Task to complete> Please restate the records below word for word, leaving out every picture.

Material to process>

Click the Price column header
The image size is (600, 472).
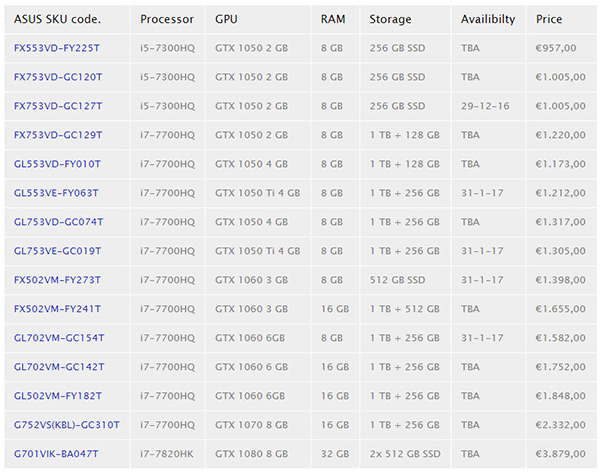(549, 19)
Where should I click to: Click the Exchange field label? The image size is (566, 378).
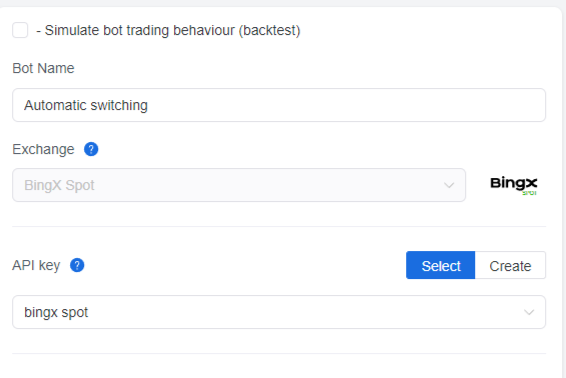43,149
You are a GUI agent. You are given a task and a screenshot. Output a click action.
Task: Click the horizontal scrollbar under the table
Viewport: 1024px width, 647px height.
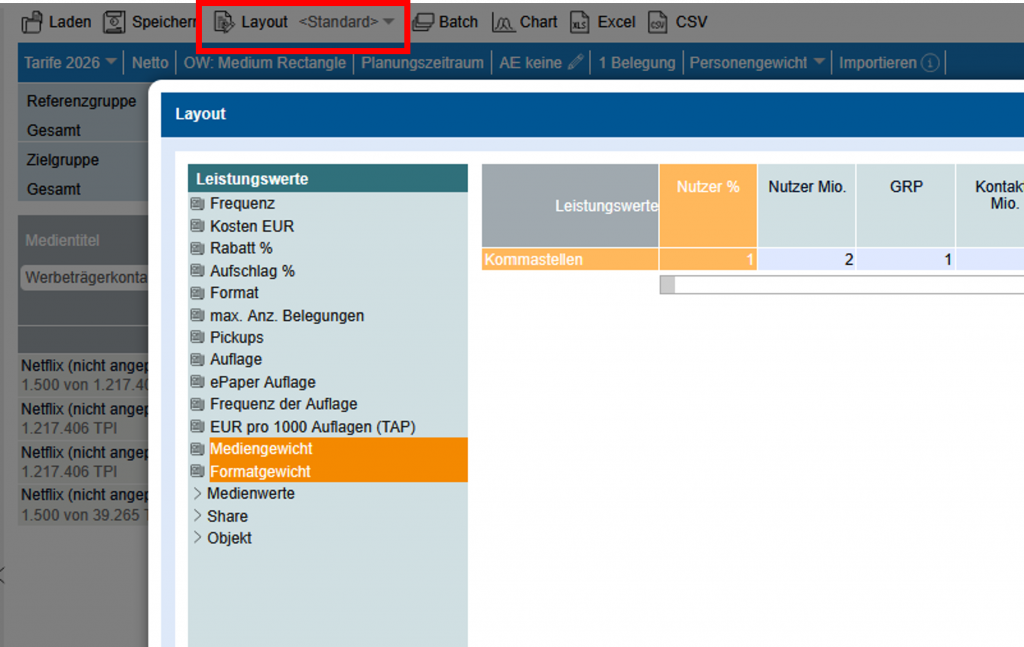click(x=840, y=285)
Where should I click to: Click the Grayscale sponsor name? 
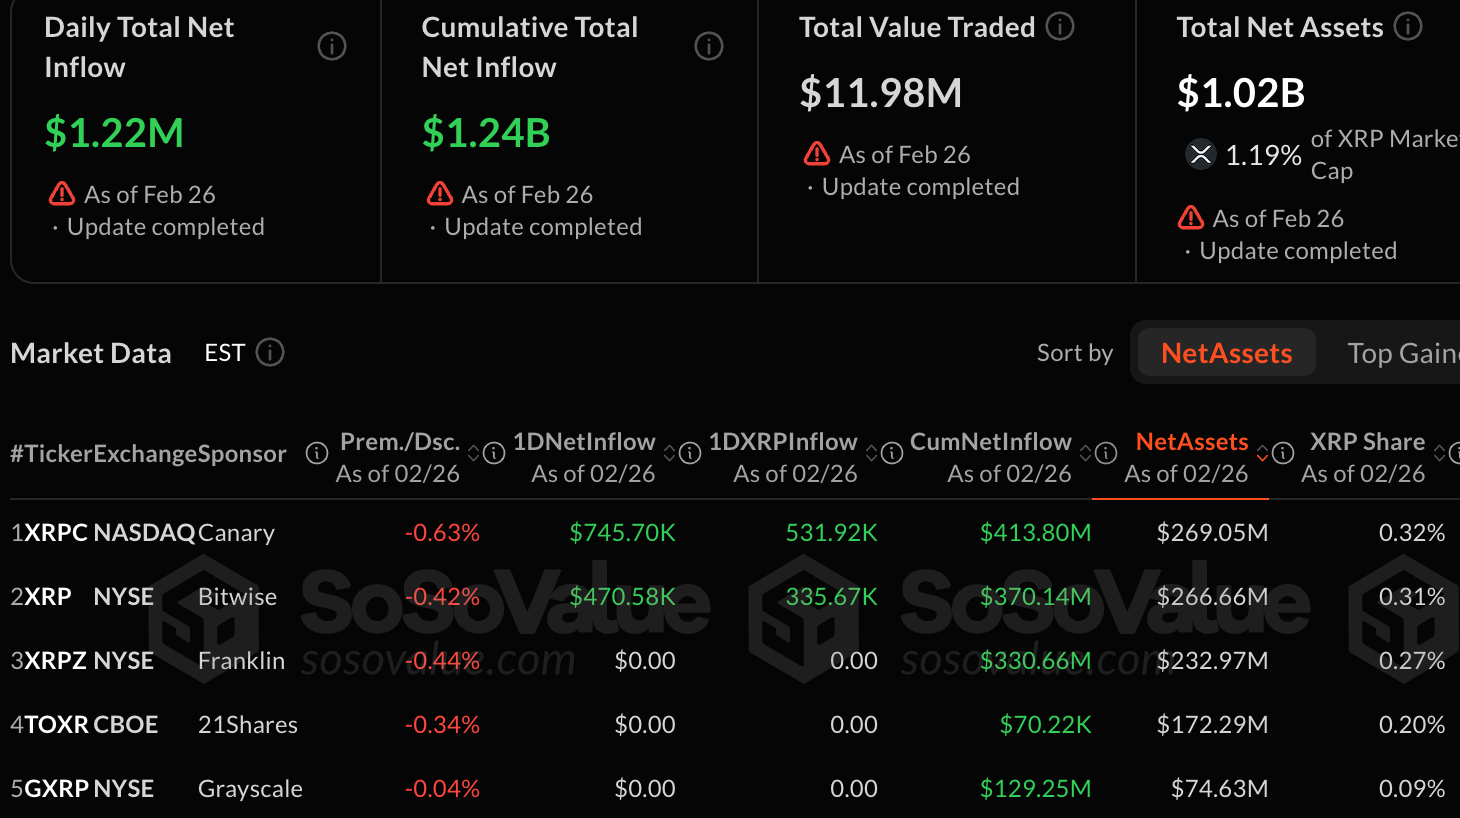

Exercise output>
Click the Price column header
The image size is (600, 472).
(549, 19)
Where should I click to: Click the Exchange field label? The image size is (566, 378).
43,149
You are a GUI agent. You are given a task and a screenshot. Output a click action.
Task: Click the horizontal scrollbar under the table
Viewport: 1024px width, 647px height.
click(x=840, y=285)
Where should I click to: Click the Grayscale sponsor name? 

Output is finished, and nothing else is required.